9 Capital Enters Definitive Agreement with Churchill Diamond to Complete Qualifying Transaction
February 01 2021 - 7:30AM
Further to its news release dated December 23, 2020, 9 Capital
Corp. (the “
Company”) and Churchill Diamond
Corporation (“
Churchill”) are pleased to announce
that they have entered into a definitive business combination
agreement which outlines the terms and conditions pursuant to which
the parties will complete the proposed business combination (the
“
Proposed Transaction”). The Proposed Transaction
will result in a reverse take-over of the Company by Churchill and
will constitute the Company’s “Qualifying Transaction” (as such
term is defined in Policy 2.4 of the TSX Venture Exchange Manual).
Pursuant to the Proposed Transaction, the Company will consolidate
its issued and outstanding common shares (the “
9 Capital
Shares”) on the basis of one “new” 9 Capital Share for
every 1.7 “old” existing common share of the Company. Immediately
following the completion of the consolidation, Churchill and a
wholly-owned subsidiary of the Company will amalgamate to form a
new company, and upon such amalgamation, holders of common shares
of Churchill (“
Churchill Shares”) will receive one
9 Capital Share for every Churchill Share held.
Further details regarding the Proposed
Transaction are disclosed in the Company’s news release dated
December 23, 2020 and available under the issuer profile of the
Company on SEDAR at www.sedar.com.
About the Company
The Company is a CPC within the meaning of the
policies of the Exchange that has not commenced commercial
operations and has no assets other than cash. Except as
specifically contemplated in the CPC policies of the Exchange,
until the completion of its Qualifying Transaction, the Company
will not carry on business, other than the identification and
evaluation of companies, business or assets with a view to
completing a proposed Qualifying Transaction.
For further information please
contact:
9 Capital Corp.Mr. Ben Cubitt, President and
Chief Executive Officer Tel. (416) 479-5048
Completion of the Proposed Transaction is
subject to a number of conditions including, but not limited to,
Exchange acceptance and shareholder approval. The Proposed
Transaction cannot close until all required shareholder approvals
are is obtained. There can be no assurance that the Proposed
Transaction will be completed as proposed or at all. Investors are
cautioned that, except as disclosed in the filing statement to be
prepared in connection with the Proposed Transaction, any
information released or received with respect to the Proposed
Transaction may not be accurate or complete and should not be
relied upon. Trading in the securities of a CPC should be
considered highly speculative. A comprehensive press release with
further particulars relating to the Proposed Transaction will
follow in accordance with the policies of the Exchange.

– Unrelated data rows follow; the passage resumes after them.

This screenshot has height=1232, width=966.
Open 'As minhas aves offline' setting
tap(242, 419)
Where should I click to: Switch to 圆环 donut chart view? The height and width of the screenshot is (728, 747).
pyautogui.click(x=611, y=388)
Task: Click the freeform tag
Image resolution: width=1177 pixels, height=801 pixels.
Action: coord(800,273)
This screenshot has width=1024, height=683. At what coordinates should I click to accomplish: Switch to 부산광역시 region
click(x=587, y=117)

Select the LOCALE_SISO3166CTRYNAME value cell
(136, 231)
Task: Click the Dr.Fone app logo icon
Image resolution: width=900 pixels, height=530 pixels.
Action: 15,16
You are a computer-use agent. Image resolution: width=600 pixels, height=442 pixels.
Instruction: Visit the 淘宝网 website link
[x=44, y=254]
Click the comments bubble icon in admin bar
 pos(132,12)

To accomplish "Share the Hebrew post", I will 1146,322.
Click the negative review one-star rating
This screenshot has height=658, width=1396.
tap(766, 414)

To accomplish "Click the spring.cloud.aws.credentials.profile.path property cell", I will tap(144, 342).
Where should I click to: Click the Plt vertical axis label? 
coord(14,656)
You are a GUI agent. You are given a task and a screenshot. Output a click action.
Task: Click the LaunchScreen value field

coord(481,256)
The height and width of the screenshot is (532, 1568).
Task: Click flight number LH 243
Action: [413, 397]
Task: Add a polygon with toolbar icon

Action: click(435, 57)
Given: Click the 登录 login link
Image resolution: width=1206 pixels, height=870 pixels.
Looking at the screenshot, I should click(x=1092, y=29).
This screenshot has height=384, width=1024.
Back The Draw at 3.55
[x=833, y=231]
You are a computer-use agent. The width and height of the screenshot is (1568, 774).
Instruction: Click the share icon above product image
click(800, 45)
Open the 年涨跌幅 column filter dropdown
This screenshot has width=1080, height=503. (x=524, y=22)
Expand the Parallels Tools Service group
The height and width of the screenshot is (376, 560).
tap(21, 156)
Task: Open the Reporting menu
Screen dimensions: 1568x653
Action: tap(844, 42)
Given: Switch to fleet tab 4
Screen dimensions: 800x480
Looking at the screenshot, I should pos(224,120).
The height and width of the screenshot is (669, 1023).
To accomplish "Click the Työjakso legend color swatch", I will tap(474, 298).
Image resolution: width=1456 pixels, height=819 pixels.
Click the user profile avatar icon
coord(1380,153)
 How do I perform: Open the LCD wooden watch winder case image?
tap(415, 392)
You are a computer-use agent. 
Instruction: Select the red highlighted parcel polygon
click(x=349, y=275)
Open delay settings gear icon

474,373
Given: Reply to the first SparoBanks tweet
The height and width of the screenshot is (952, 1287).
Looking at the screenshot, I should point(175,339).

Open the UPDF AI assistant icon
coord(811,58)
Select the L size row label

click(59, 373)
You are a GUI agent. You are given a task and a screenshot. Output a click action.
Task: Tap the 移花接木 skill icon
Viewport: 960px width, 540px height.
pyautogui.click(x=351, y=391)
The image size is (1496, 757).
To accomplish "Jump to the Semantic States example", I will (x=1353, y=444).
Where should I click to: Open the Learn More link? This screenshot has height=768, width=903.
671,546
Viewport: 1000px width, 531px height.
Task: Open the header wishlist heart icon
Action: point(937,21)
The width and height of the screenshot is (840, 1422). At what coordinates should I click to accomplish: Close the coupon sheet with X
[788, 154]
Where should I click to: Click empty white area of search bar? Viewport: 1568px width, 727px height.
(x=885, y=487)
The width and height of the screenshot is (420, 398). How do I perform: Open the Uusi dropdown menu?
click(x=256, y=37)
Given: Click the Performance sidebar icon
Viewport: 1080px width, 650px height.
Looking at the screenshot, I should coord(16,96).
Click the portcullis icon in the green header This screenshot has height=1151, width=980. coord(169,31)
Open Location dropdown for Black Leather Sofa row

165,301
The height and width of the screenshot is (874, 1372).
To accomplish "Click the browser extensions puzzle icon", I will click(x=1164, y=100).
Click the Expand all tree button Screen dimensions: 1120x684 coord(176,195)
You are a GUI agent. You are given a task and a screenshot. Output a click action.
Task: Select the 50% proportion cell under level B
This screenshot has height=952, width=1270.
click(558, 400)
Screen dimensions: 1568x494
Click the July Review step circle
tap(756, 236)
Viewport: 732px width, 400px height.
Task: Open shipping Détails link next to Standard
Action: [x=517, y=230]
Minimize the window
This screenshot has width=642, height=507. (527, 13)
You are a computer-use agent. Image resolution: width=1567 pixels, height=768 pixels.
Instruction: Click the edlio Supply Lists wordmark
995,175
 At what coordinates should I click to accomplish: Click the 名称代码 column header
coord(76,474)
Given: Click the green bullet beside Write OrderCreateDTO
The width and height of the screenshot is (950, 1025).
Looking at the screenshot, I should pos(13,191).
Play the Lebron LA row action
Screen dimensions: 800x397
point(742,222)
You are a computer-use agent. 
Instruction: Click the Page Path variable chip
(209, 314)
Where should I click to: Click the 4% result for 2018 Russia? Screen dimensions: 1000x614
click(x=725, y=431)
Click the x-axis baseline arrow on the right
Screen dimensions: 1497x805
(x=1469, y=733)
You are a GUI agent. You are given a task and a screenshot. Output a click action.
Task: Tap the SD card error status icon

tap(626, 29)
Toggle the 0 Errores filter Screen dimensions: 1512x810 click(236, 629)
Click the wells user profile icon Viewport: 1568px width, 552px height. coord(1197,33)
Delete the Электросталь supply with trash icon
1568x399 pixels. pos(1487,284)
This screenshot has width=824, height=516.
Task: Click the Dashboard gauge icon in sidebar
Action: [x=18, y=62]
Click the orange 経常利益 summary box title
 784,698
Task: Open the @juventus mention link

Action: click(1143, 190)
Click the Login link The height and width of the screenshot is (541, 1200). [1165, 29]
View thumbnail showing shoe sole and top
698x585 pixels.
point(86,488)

The Exchange has in no way passed upon the
merits of the Proposed Transaction and has neither approved nor
disapproved the contents of this news release.
Cautionary Note Regarding Forward
Looking Information
This news release contains statements about the
Company’s expectations regarding any proposed future Qualifying
Transaction of the Company which are forward-looking in nature and,
as a result, are subject to certain risks and uncertainties.
Although the Company believes that the expectations reflected in
these forward-looking statements are reasonable, undue reliance
should not be placed on them as actual results may differ
materially from the forward-looking statements. Factors that could
cause the actual results to differ materially from those in
forward-looking statements include general business, economic,
competitive, political and social uncertainties; and the delay or
failure to receive board, shareholder or regulatory approvals. The
forward-looking statements contained in this press release are made
as of the date hereof, and the Company undertakes no obligation to
update publicly or revise any forward-looking statements or
information, except as required by law.
NEITHER THE TSX VENTURE EXCHANGE NOR ITS
REGULATION SERVICES PROVIDER (AS THAT TERM IS DEFINED IN THE
POLICIES OF THE TSX VENTURE EXCHANGE) ACCEPTS RESPONSIBILITY FOR
THE ADEQUACY OR ACCURACY OF THIS RELEASE.